El balón rebota en la pierna de un defensor contrario y el árbitro señala la esquina del terreno de juego. Él camina lentamente hasta situarse a pocos metros del centro del campo. Se detiene, cierra los puños y contempla el estadio: las gradas llenas, los aficionados gritan animando a su equipo, aplauden rítmicamente al mismo son, agitan banderas que colorean las gradas del estadio.
La piel se le eriza, un escalofrío le recorre el cuerpo. Cierra los ojos, vuelve a su helada zona de confort y una idea, una visión, toma forma en su cabeza. Abre los ojos, mira al banquillo, no tiene que decirle nada a su entrenador, ya sabe lo que piensa, y este acompaña el gesto de sus brazos dándole permiso con un grito. Los ojos se le abren como platos y comienza a correr.

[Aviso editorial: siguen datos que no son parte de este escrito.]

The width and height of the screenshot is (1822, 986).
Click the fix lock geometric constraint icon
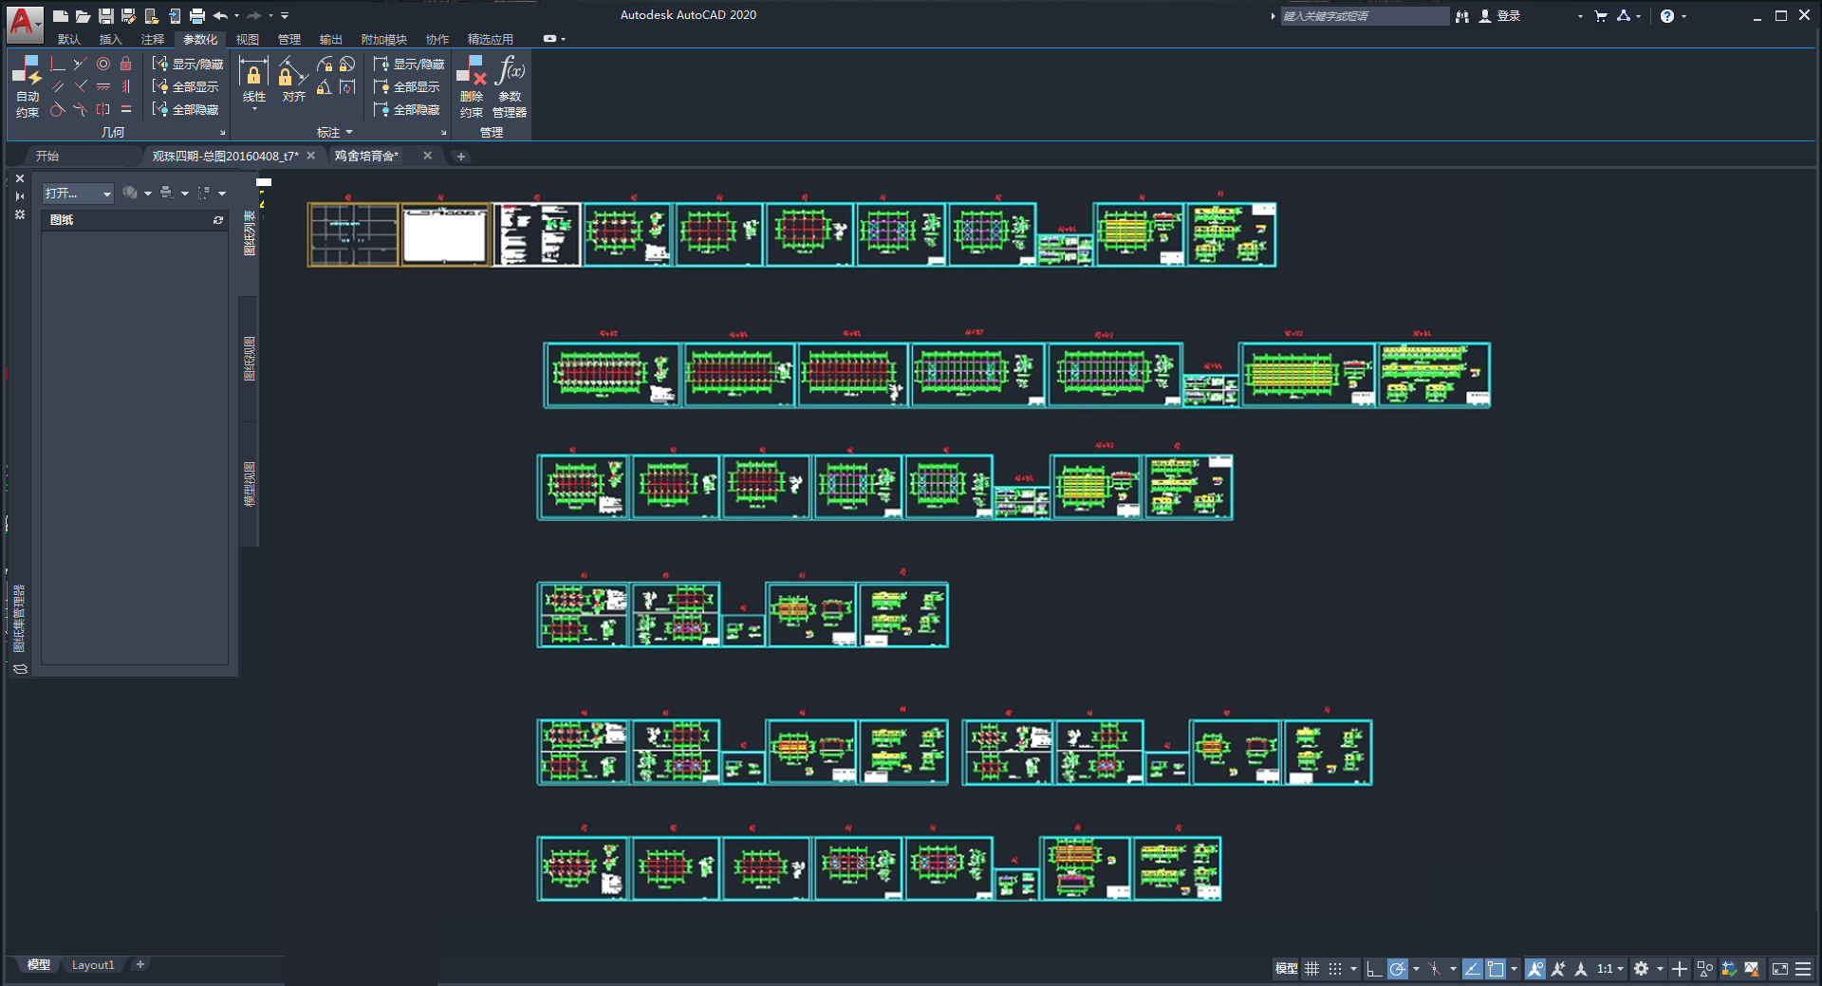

A su paso, el público de la grada se pone de pie, algunos incluso se suben a sus asientos. Unos lo señalan, otros le animan a seguir, algunos avisan a sus acompañantes de la acción que está ocurriendo. Todos están gratamente sorprendidos.
Su compañero ya ha colocado el balón en la esquina para ponerlo en juego. Da tres pasos hacia atrás, pero no saca, le espera. Él sigue corriendo rápido,  pensando en el momento. No sabe cuándo volverá a vivir otra situación así ni si volverá a vivirla, no sabe cuándo jugará otra final. Solo sabe que el momento, su momento, es ahora.
El encargado de sacar da una pequeña carrera y golpea el balón. Se eleva, vuela. Él ya ha llegado a área y sigue avanzando buscando ese balón que sigue subiendo mientras gira sobre sí mismo. Salta más que  nadie, supera al delantero de su equipo en el salto, a los defensas que ha arrastrado en su incursión en el área, incluso al defensor que cubría a su compañero. El balón está a menos de  medio metro de su frente. El corazón se le detiene, se le detiene a él, a sus compañeros, a sus rivales y a los aficionados, tanto dentro como fuera del estadio. La vida se para, no oye nada, no hay gritos del público, solo el suave susurro del viento helado rompe el silencio. El aire frío vuelve a recorrer su cuello y la parte posterior de sus orejas. Un sonido seco suena cuando, vigorosamente, golpea el balón con la frente impulsándolo hasta dentro de la portería.